Even before retirement, Kathy was known for dabbling in a variety of projects like sewing, woodworking, upholstery, and more. She stayed confident and curious in her ability to learn new skills and hobbies. She enjoyed traveling with her family to places like the Bahamas, Nashville, Dallas, and rarely turned down a trip to Vegas. She never met a craft store, hardware store, or slot machine that she didn’t like. Kathy was always quick to lend a hand to someone in need; from helping a friend wallpaper, to helping set up a cable box, or sending a cheer package to a friend going through cancer treatments, she did it. She volunteered at the Olathe Public Library, the adoration chapel at Holy Cross, and the Johnson County Christmas Bureau. She firmly believed that people would forget many things in life, but they would never forget the way you made them feel and that showed in her generosity to both strangers and friends alike.

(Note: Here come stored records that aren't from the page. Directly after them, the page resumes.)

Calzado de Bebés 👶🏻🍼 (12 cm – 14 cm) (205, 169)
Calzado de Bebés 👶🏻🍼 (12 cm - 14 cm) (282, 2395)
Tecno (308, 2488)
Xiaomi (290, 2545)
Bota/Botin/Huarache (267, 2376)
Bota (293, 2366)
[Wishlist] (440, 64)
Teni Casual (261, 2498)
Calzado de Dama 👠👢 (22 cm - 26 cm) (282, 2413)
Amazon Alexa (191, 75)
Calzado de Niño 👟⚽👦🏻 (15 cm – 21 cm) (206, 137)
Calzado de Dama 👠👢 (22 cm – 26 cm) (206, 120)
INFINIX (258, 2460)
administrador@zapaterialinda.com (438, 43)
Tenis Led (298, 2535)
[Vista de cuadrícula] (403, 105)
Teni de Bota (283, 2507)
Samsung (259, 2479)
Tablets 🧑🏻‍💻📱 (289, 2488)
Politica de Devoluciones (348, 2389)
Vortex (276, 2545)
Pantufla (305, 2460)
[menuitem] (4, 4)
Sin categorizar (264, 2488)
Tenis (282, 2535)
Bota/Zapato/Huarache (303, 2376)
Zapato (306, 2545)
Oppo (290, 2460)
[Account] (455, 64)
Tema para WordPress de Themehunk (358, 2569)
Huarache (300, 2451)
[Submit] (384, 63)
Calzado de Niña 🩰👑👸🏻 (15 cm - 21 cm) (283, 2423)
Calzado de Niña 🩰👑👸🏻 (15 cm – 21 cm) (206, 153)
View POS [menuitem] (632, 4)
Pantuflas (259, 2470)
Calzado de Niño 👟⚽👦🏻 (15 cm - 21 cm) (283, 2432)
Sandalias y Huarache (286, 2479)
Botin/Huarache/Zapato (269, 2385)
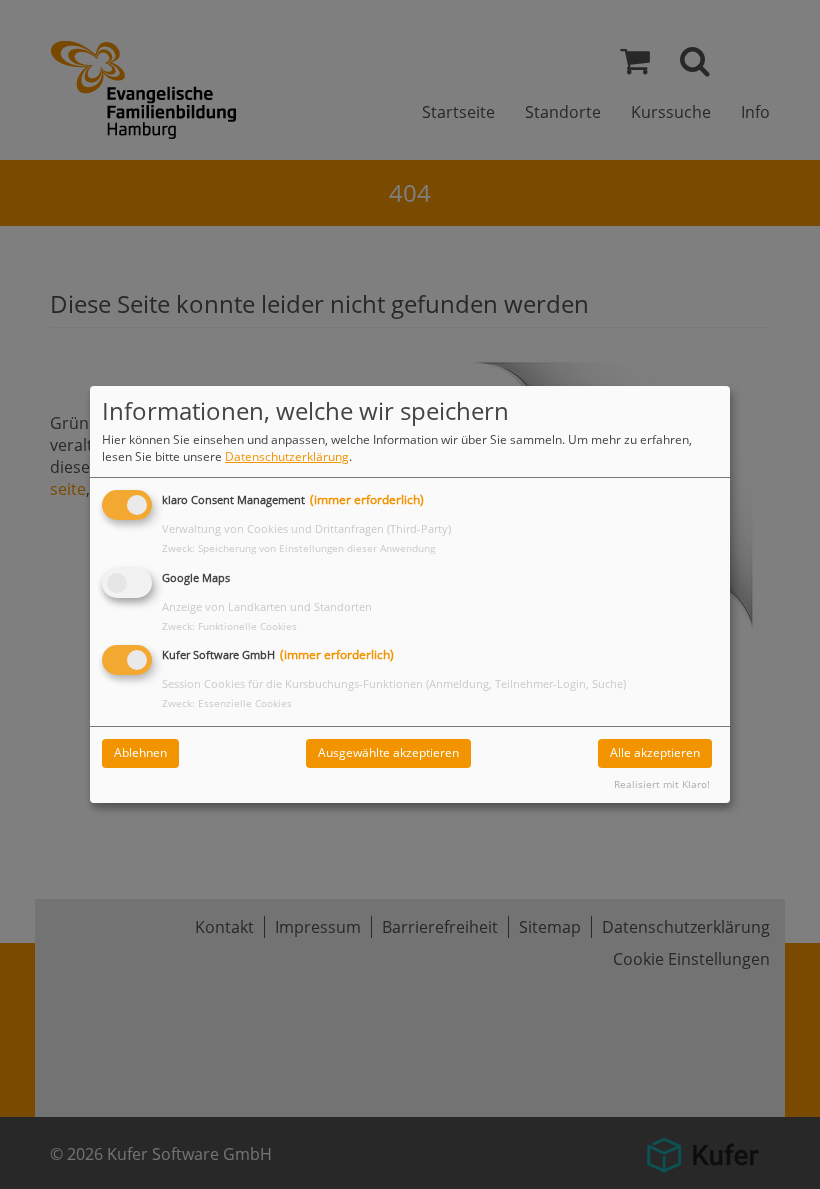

Kathy was diagnosed with Stage IV Lung Cancer in November of 2016 and underwent a total of four brain surgeries and countless treatments over her plight. If there was ever an award for Most Pleasant Cancer Patient, Kathy would’ve won it. She faced each appointment and treatment with courage, a sense of humor, and always a smile on her face. As usual, she made relationships with everyone on her care team -- she traded recipes with her radiation oncologist and befriended her research nurse. She put great faith in both the Lord and her medical team to take great care of her while she was fighting the good fight.
Kathy will be remembered for her tough yet gentle spirit, her sense of humor and contagious laugh, the kindness and compassion she showed to everyone, and the great pride she took in her family. She’s survived by her husband Randy of almost 45 years, daughters Stacey and Courtney, both of Overland Park, and a granddog Ruby Sue. She also leaves behind seven siblings -- Stan, Charlotte, Tom, Pat, Tim, Mike, and Beth and over 25 nieces and nephews, grandnieces and grandnephews and countless cousins, relatives, and friends. She was greeted into Heaven by her mother, Helen, father, Buck, and two brothers—Dennis and Dan as well as cousins, aunts, uncles, grandparents, and in-laws who have gone before her.
Cancer research was incredibly important to Kathy; she benefited from numerous clinical trials during her cancer tenure and was amazed by the advances in treatment in small increments of time. Donations can be made to the Cancer Research Institute or Kansas City Hospice in her honor.